Sentimiento general sobre los colocadores de bolos con cuerdas

  • A muchos jugadores que han probado sistemas con cuerdas en pistas de tamaño completo, “serias”, no les gustan.
  • Quejas: enredos y atascos frecuentes, bolos colgando en lugar de caer limpiamente, y la sensación de que el juego se siente “peor” o inauténtico.
  • Algunos jugadores de liga informan que sus promedios han bajado y dicen que bolos que antes caían ahora se quedan en pie, lo que hace que jugar sea menos agradable.
  • Unos pocos comentaristas que crecieron con sistemas de cuerdas (especialmente en contextos de 5 bolos o europeos) dicen que no les molestan y que les parecen aceptables, sobre todo para juego informal.

Impacto en el juego y la puntuación

  • Varias personas sienten que las cuerdas reducen la acción de los bolos: los bolos delanteros parecen frenados o restringidos, lo que produce menos strikes y un comportamiento distinto en los spares.
  • Se señalan “golpes fantasma”: a veces las cuerdas derriban bolos adyacentes sin contacto de la bola o de otro bolo, creando spares o strikes que no ocurrirían en configuraciones de caída libre.
  • Se dice que la estandarización de los sistemas con cuerdas es reciente e incompleta; no está clara la consistencia entre centros.

Economía, mantenimiento y seguridad

  • Tema dominante: las máquinas tradicionales de caída libre son complejas, requieren mucho mantenimiento y dependen de personal especializado que está envejeciendo.
  • Los sistemas con cuerdas reducen enormemente las piezas móviles y son más fáciles de gestionar para personal con poca formación.
  • La seguridad es una justificación importante: los colocadores de bolos antiguos tienen un historial de lesiones graves y muertes debido a mecanismos potentes y expuestos y a prácticas laxas de bloqueo.
  • Algunos sostienen que diseños modernos y más seguros de caída libre y mejores procedimientos podrían resolver esto sin cambiar el juego; otros ven los sistemas con cuerdas como un compromiso necesario para mantener abiertas las pistas.

Nostalgia, sonido y “sensación”

  • El clásico estruendo de los bolos al caer se describe como algo central para la experiencia del bowling; se dice que las configuraciones con cuerdas suenan apagadas y resultan menos satisfactorias.
  • Se hacen comparaciones con debates sobre motores modernos más silenciosos en las carreras de coches y la ampliación artificial del sonido.

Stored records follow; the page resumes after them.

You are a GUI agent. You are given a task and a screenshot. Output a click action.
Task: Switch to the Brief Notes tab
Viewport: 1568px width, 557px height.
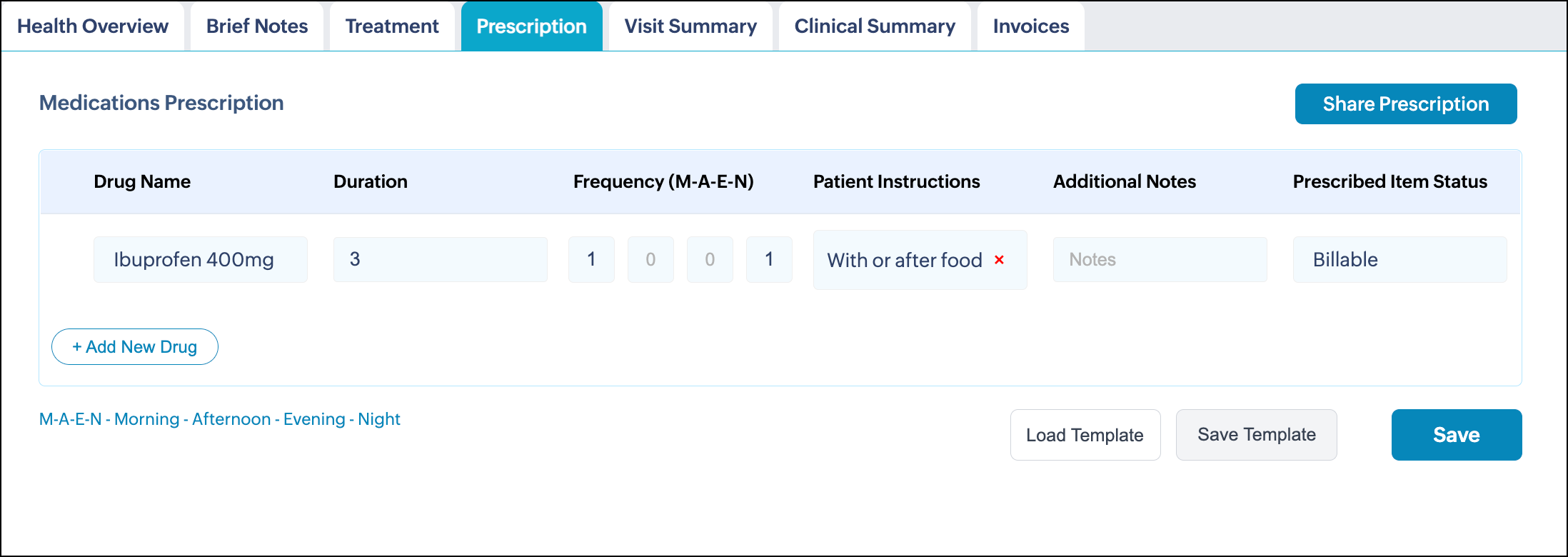click(257, 26)
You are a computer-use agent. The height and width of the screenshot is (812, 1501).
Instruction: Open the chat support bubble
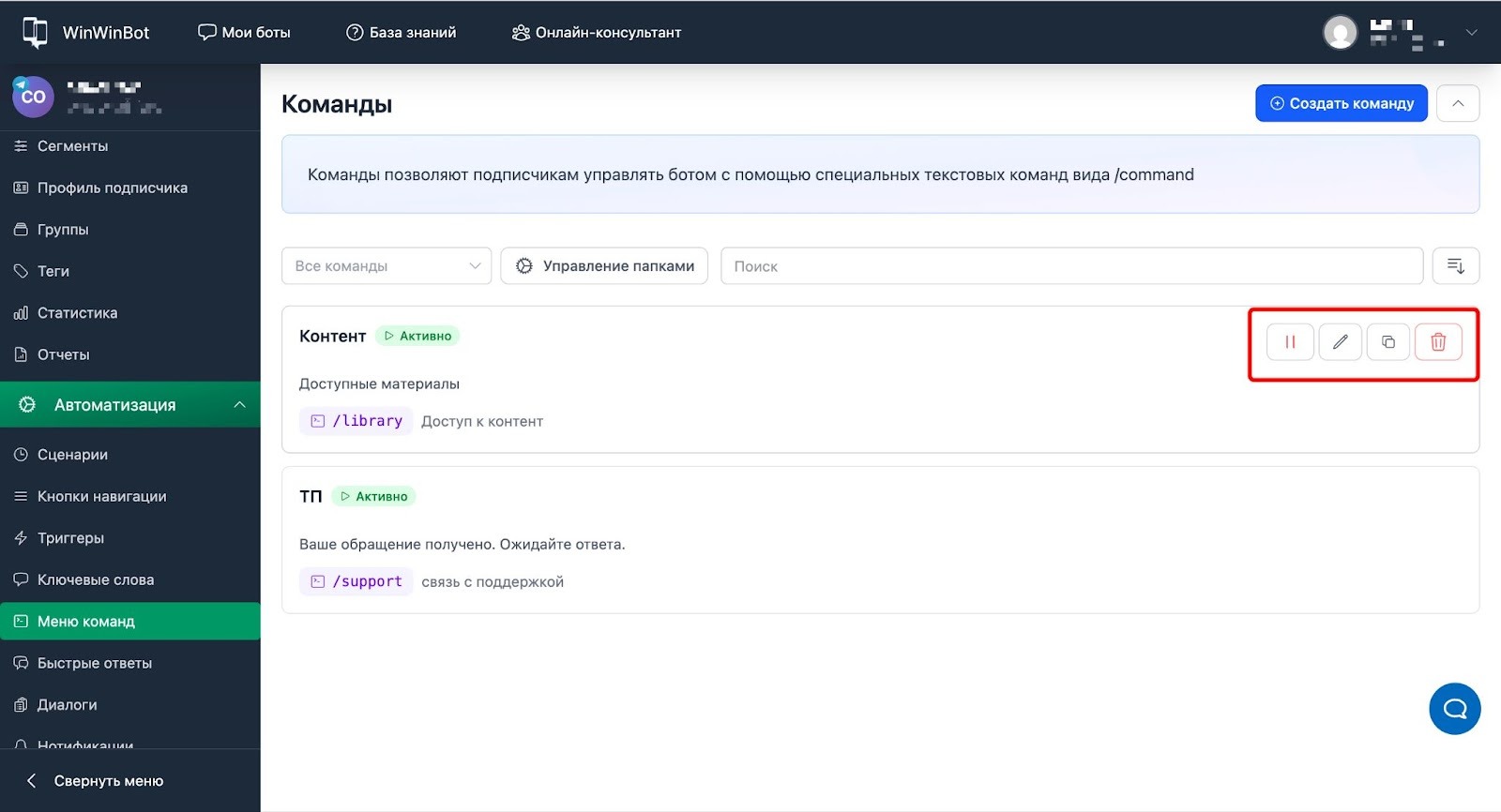[1454, 709]
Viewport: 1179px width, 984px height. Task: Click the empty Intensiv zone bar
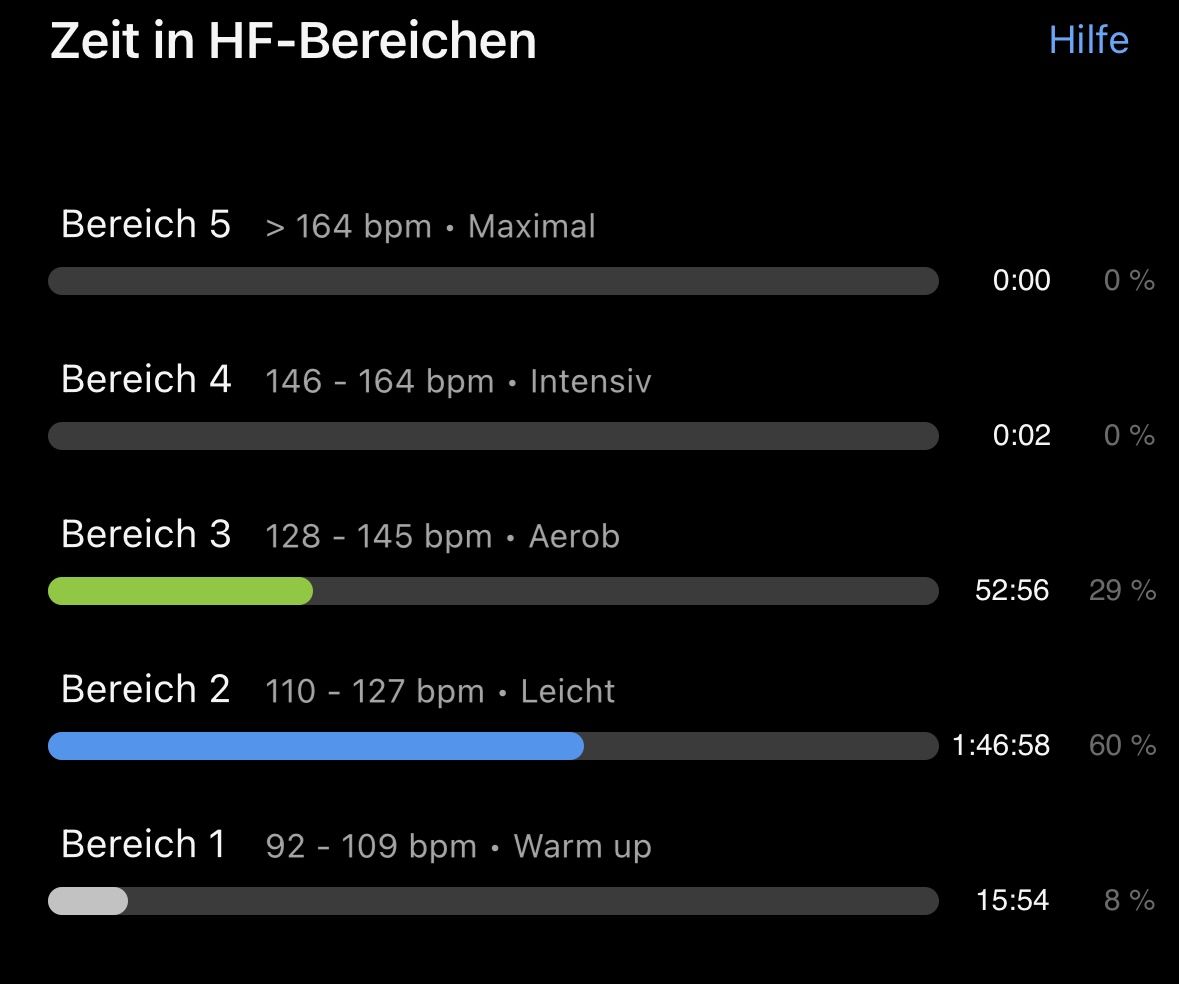point(493,436)
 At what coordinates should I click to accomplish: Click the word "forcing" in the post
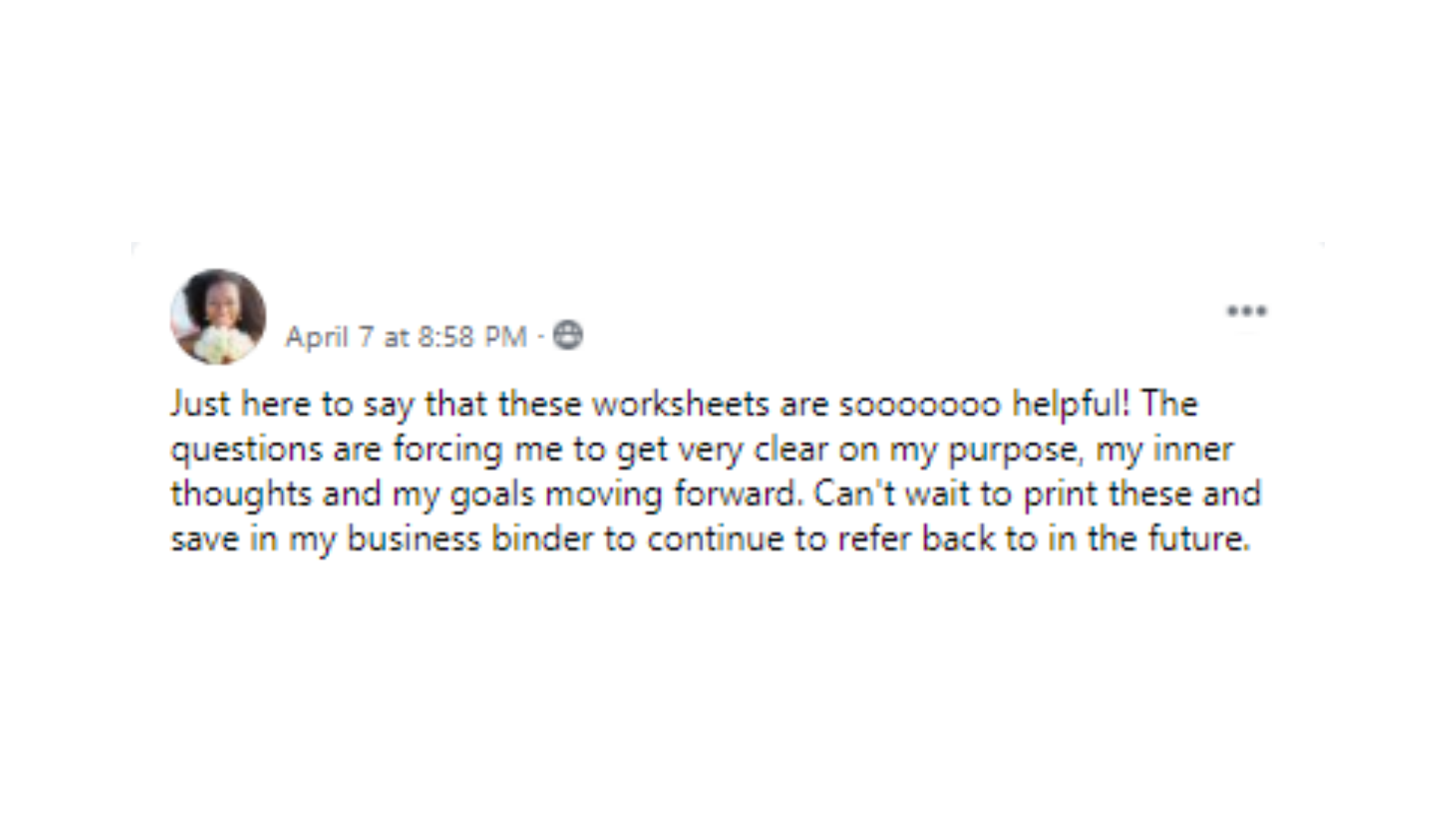pyautogui.click(x=447, y=450)
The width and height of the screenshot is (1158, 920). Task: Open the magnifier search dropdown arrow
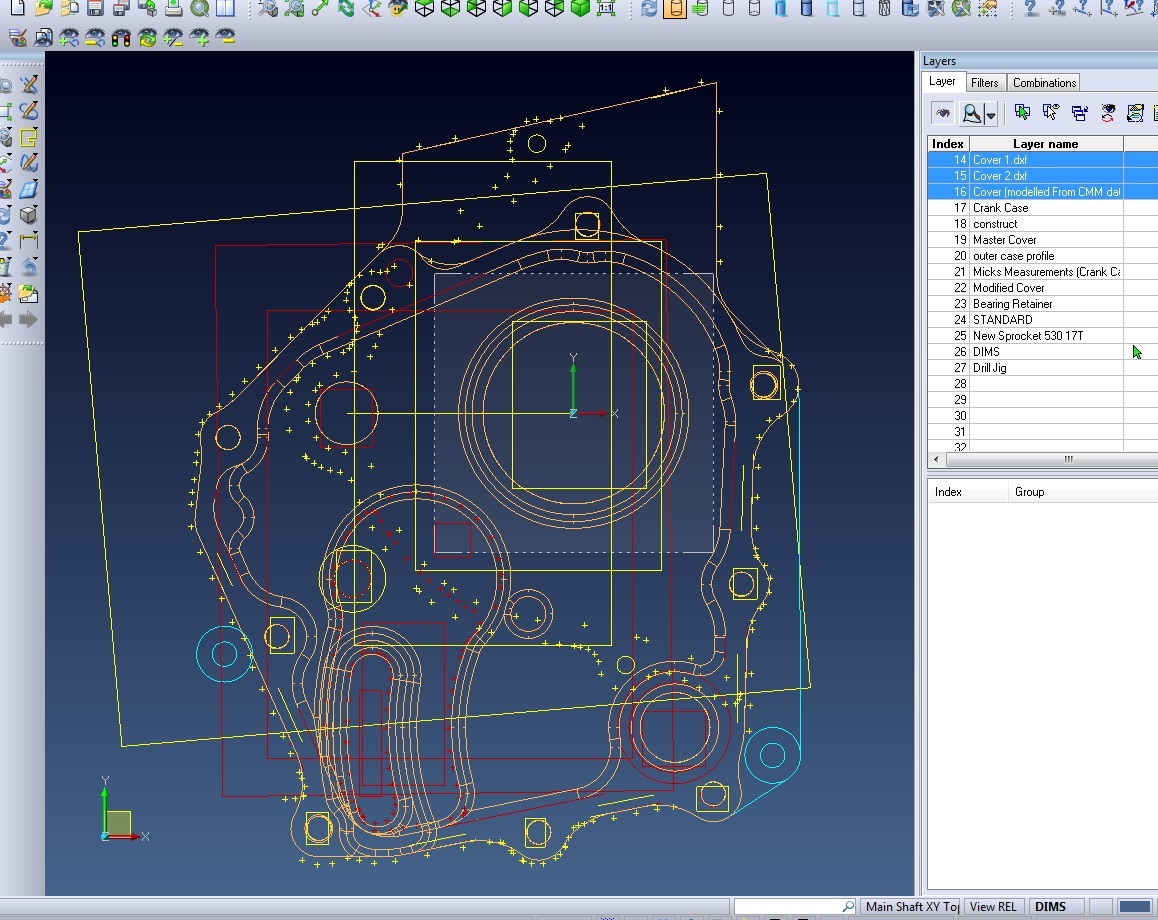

Alternativas y diseños especulativos

  • Se barajan numerosas ideas: brazos robóticos con visión por computadora, electroimanes, cuerdas fijadas en la parte inferior, carriles totalmente virtuales o híbridos, bowling en AR/VR y simuladores al estilo Topgolf.
  • La mayoría reconoce que probablemente son demasiado caros, lentos o técnicamente complejos en comparación con los sistemas heredados y los de cuerdas.

Contexto geográfico e histórico

  • Los comentaristas señalan que los colocadores de bolos con cuerdas han sido durante mucho tiempo comunes en partes de Europa y en el 5 bolos canadiense y el nueve bolos alemán, presentándolo como una tecnología más antigua y barata que ahora está “regresando” en lugar de surgir.